PMQs SKETCH: Titanic Fights in the Commons mdi-fullscreen

Cosy capitalism against Socialism, sir. Public versus private ownership. Primrose Hill versus the Playing Fields of Eton. Tax cuts versus the Collective. Labour bellowing versus Tory barrage.

My niche interest is the fight between Better Bercow and Bad Bercow.

The new iteration – I-Don’t-Hate-Tories – is a success. We should pay tribute to it, celebrate it rather than carp.

But Better Bercow can’t keep Bad Bercow in its kennel.

What must be going in that inner court of his, where he remonstrates with himself: “Your constant interruptions are just prolonging the proceedings. Your attention-seeking behaviour is childish, you need to grow up and the sooner the better. And the way you call Andrew Selous – the public detest it! Your electorate hate it! If you go on like this they’ll have you out after the next election!”

Good Bercow has been prevailing, but when provoked, Bad Bercow slips the leash.

We can thank Simon Burns for that. Or that corner where he sits with Alec Shelbrooke in a supporting role behind him. Anna Soubry, Tim Loughton and Keith Simpson, are all there or thereabouts, each of whom have had complex relations with the Speaker.

So, when Czaibhaggan MacDonagh fluffed her line about the “Bobby Tax”, it prompted heckling from the Burns Corner.

Out Bad Bercow slavered, fangs bared, to savage them as he only savages Tories: “Braying, and sneering and making rude remarks is the sort of thing the public despise!” he barked at them.

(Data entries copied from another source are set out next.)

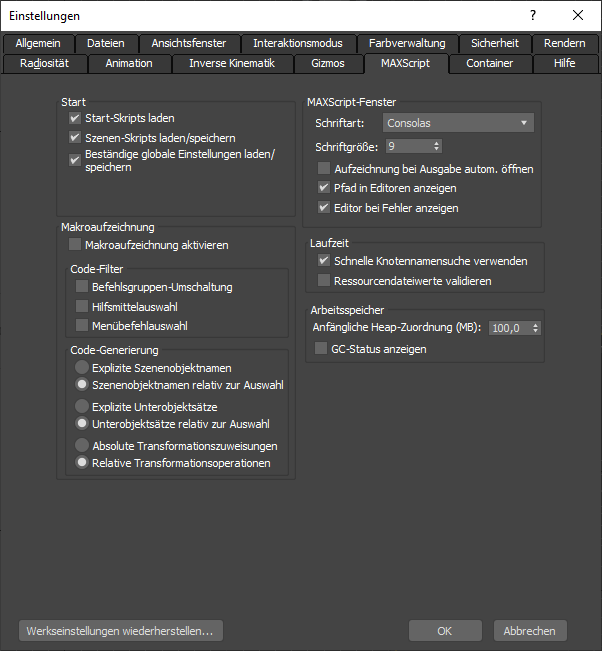This screenshot has width=602, height=651.
Task: Open the Ansichtsfenster tab
Action: point(189,43)
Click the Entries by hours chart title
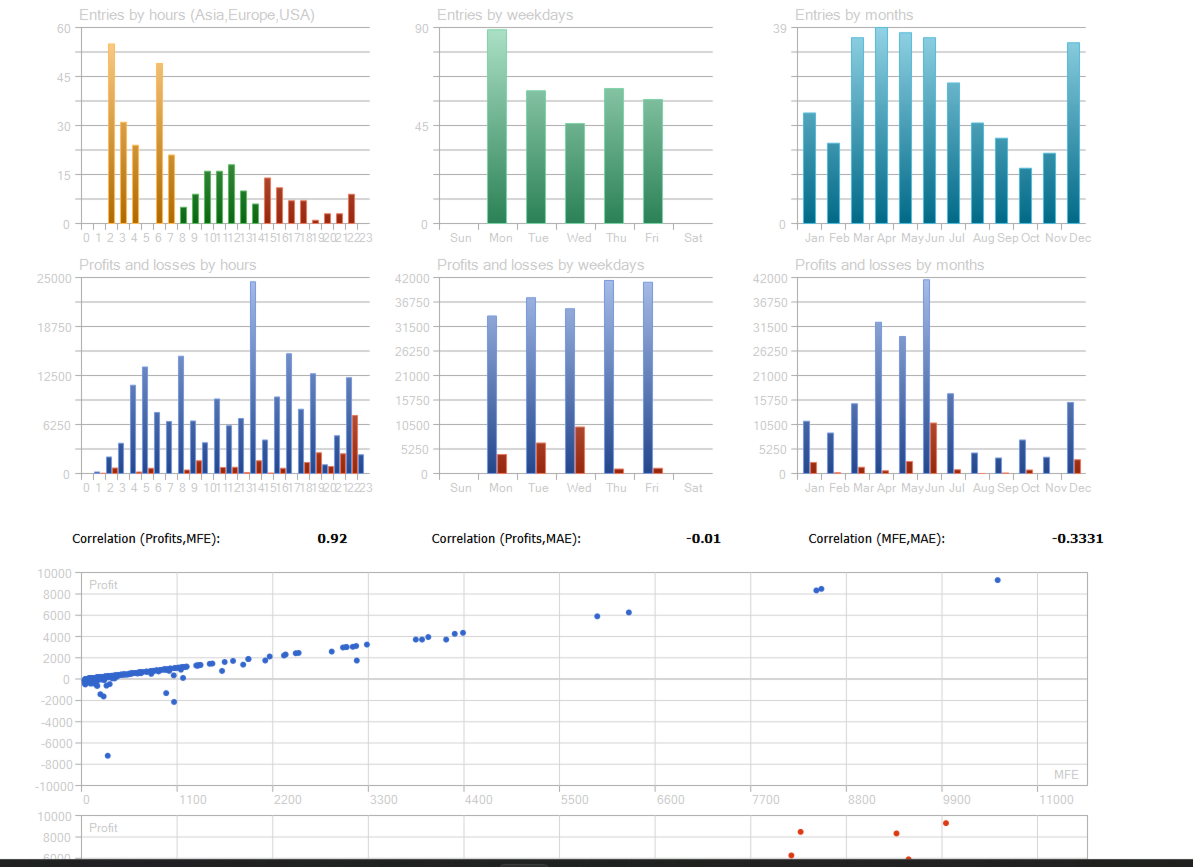The height and width of the screenshot is (867, 1193). point(197,15)
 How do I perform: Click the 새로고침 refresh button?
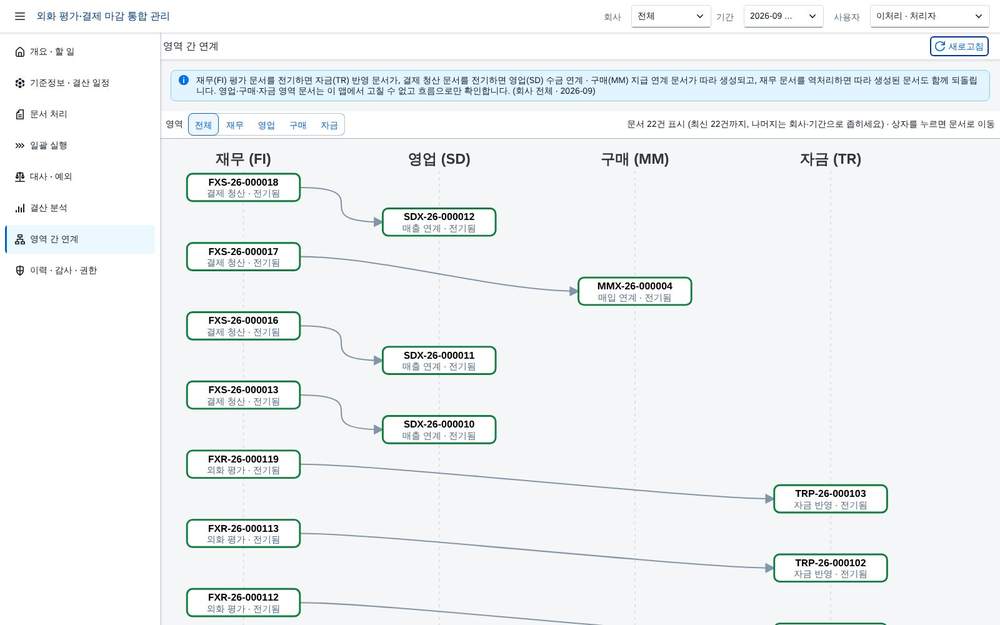[959, 47]
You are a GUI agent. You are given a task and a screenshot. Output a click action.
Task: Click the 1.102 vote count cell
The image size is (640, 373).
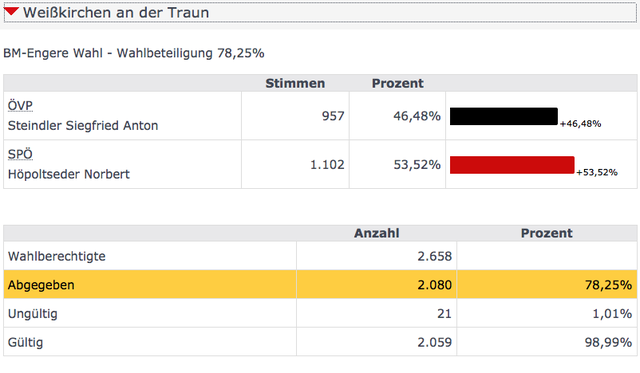point(295,164)
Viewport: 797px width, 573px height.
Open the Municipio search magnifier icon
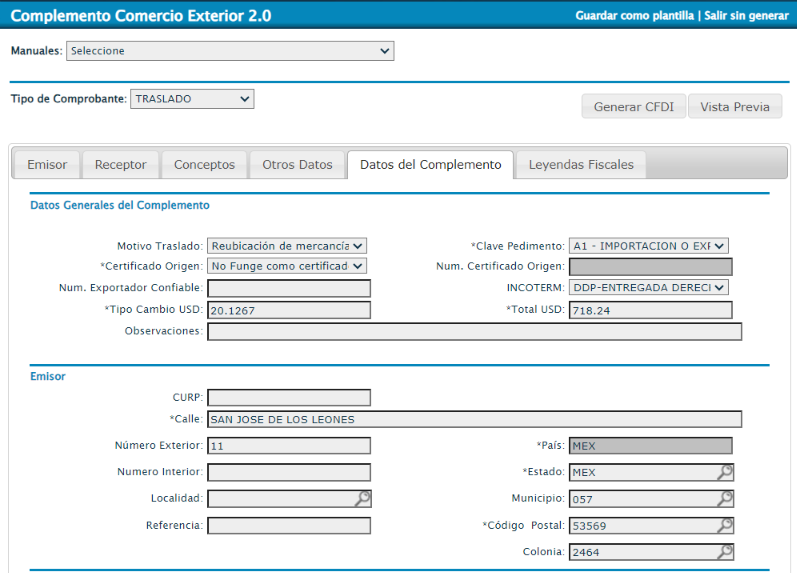pyautogui.click(x=725, y=499)
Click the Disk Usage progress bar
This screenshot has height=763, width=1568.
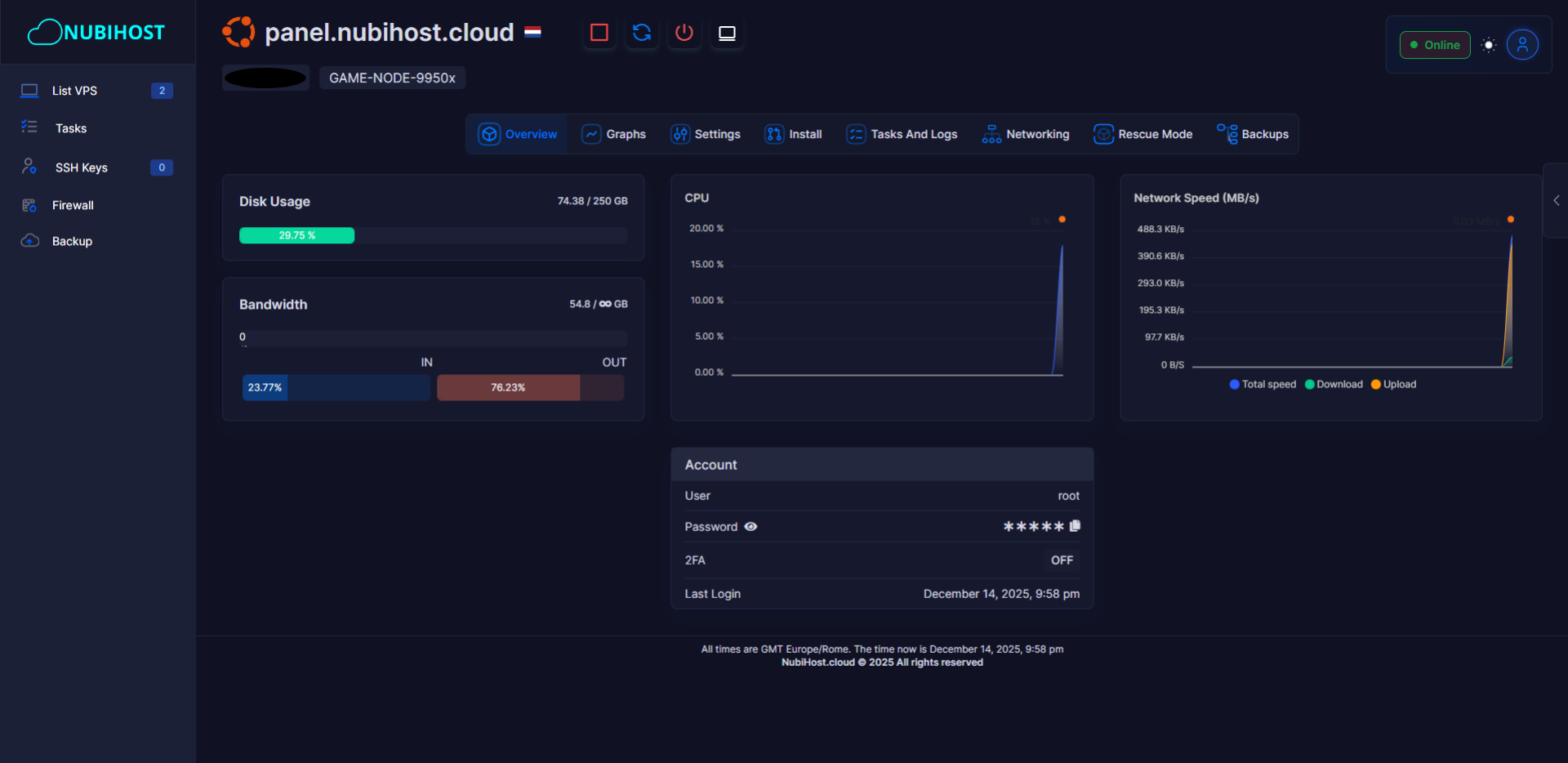pos(433,235)
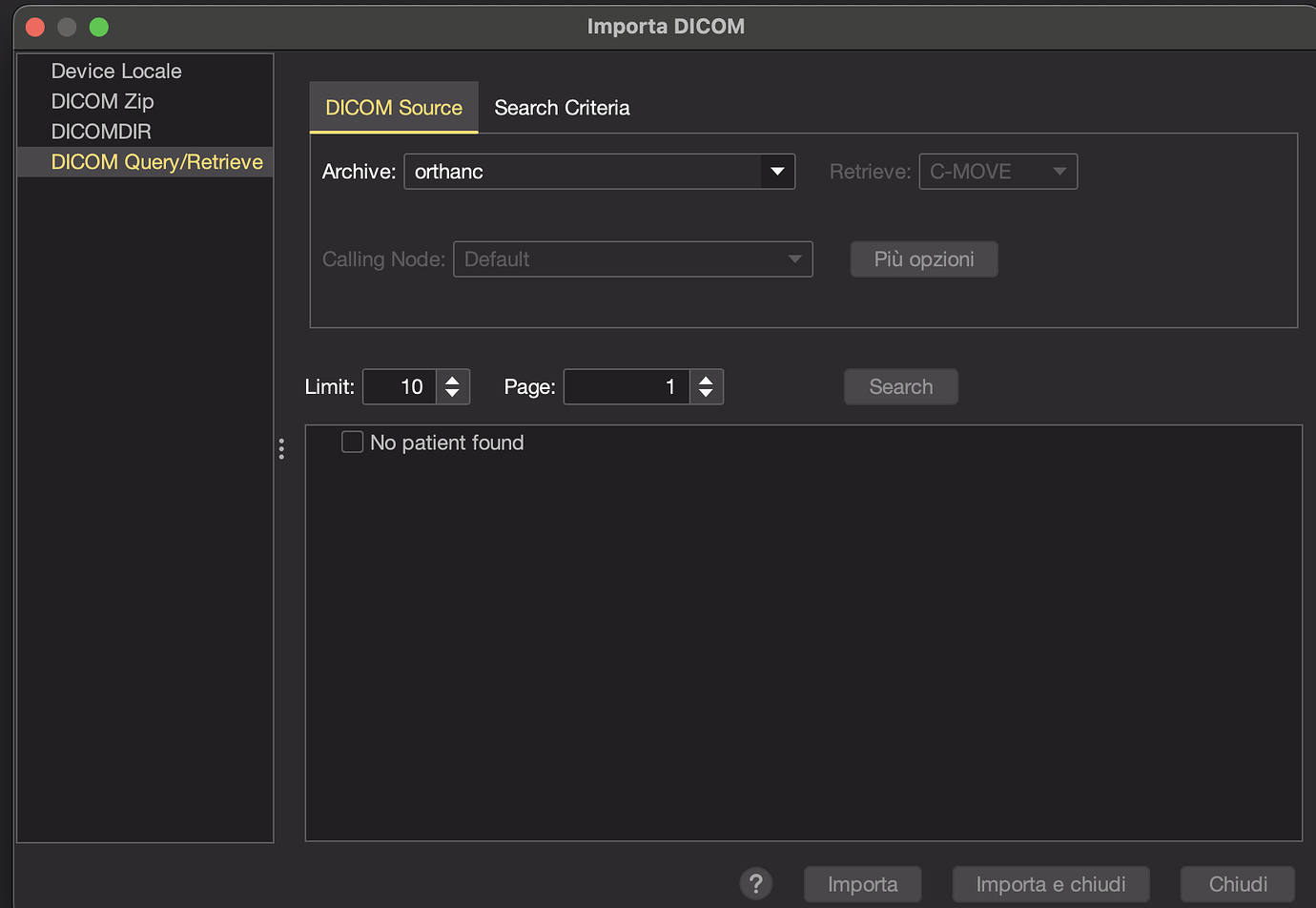The image size is (1316, 908).
Task: Open the help question mark icon
Action: pos(756,884)
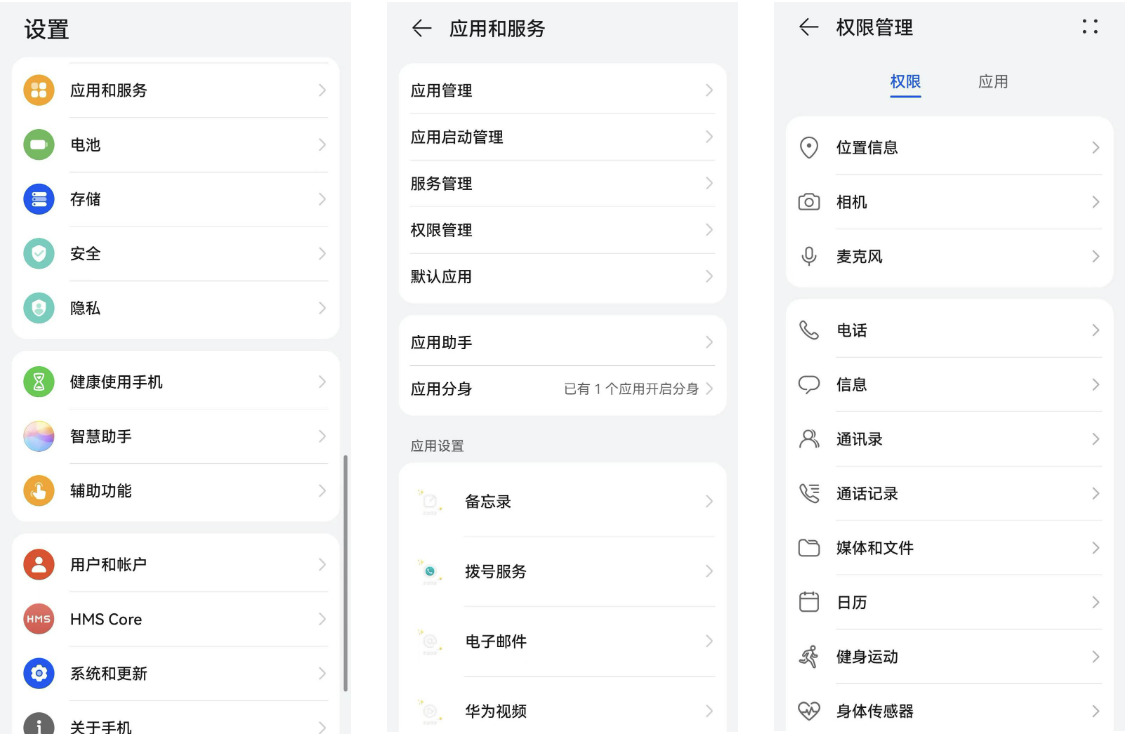The width and height of the screenshot is (1129, 740).
Task: Expand 应用分身 chevron arrow
Action: (709, 389)

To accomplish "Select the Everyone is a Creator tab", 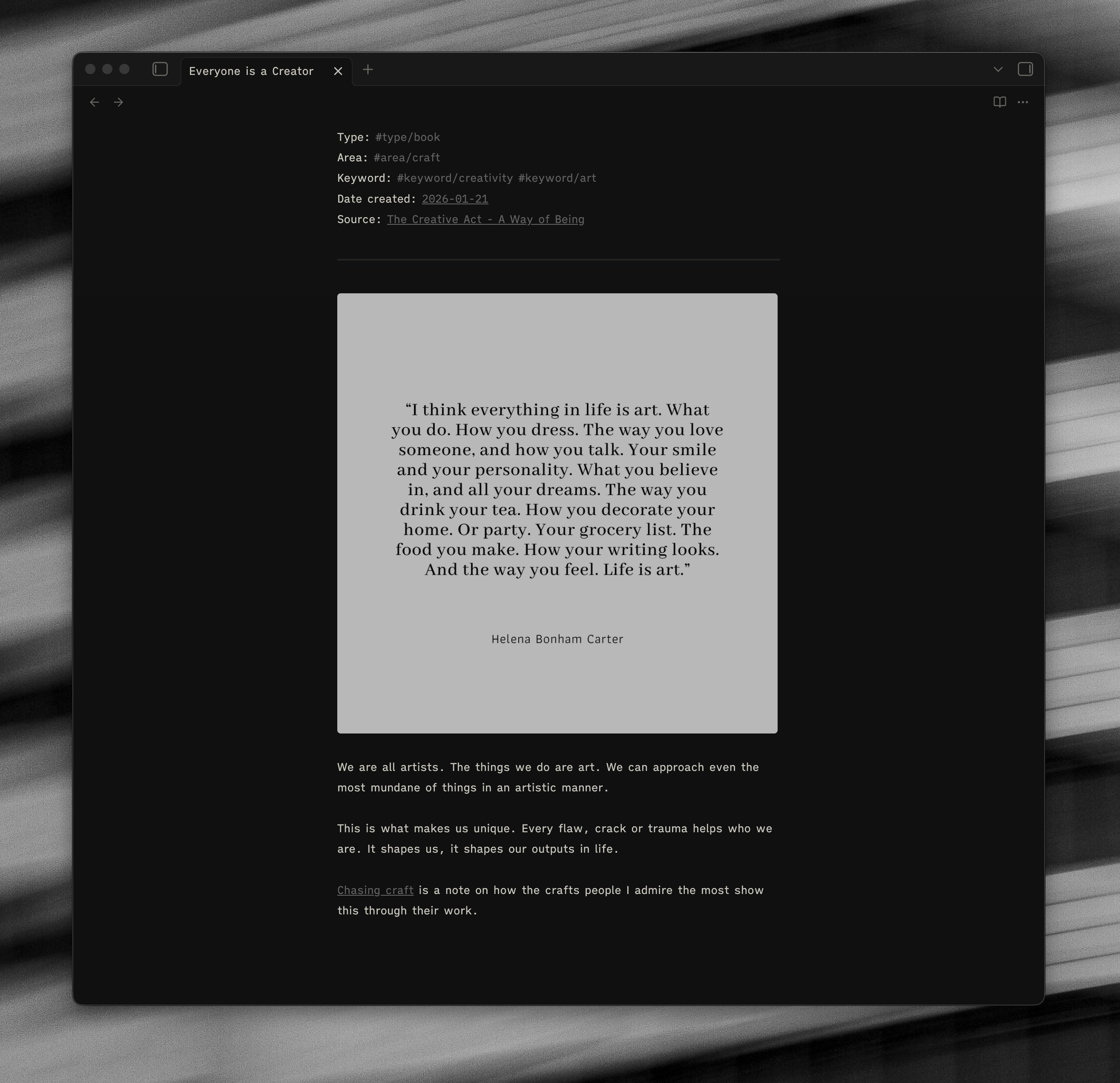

But three points Bad Bercow’s keeper might consider:

“Braying and sneering” is a rude remark by any measure and an example of what he is complaining about. Second, the microphone arrangements being as they are, the public wouldn’t have been aware of any braying and sneering without him having made a West End hit of it. And third, it is by no means clear the public despise rude remarks at all.

In other battle news. The noise was amazing, I’m told, by floor-level Members. “Answer! Answer! Answer!” Labour chanted so loudly they couldn’t hear what answers might be.

Cameron was being asked what the share price of Royal Mail was now and how £750m had been lost, and what had happened to the “gentleman’s agreement” not to sell shares quickly, and nobody wanted the sale and nobody voted for it.

Labour liked all this and felt the shafts going home. To me it sounded like Violet Elizabeth Bott. You’ll have your own view.

Labour took comfort from Cameron’s line, “Nobody wanted it? It was in your manifesto!” which has, at best, a poetic truth in it.

Labour has to wave away the Gordon Brown gold sale (£9bn below the current price), and pretend that they would have got a better price for Royal Mail. Their leadership team do believe they can predict the economic cycle, remember.

But Cameron’s responses seem to me to be pulling slowly away from the level of the questions and of his questioners. Tax cuts, record employment and worker-shareholders is set against Labour’s “Aren’t things expensive these days?”

Vote for Your Job may be worth 10 polling points on election day. That’s the bet. Labour’s clairvoyance may turn out to be less clear than they are claiming now.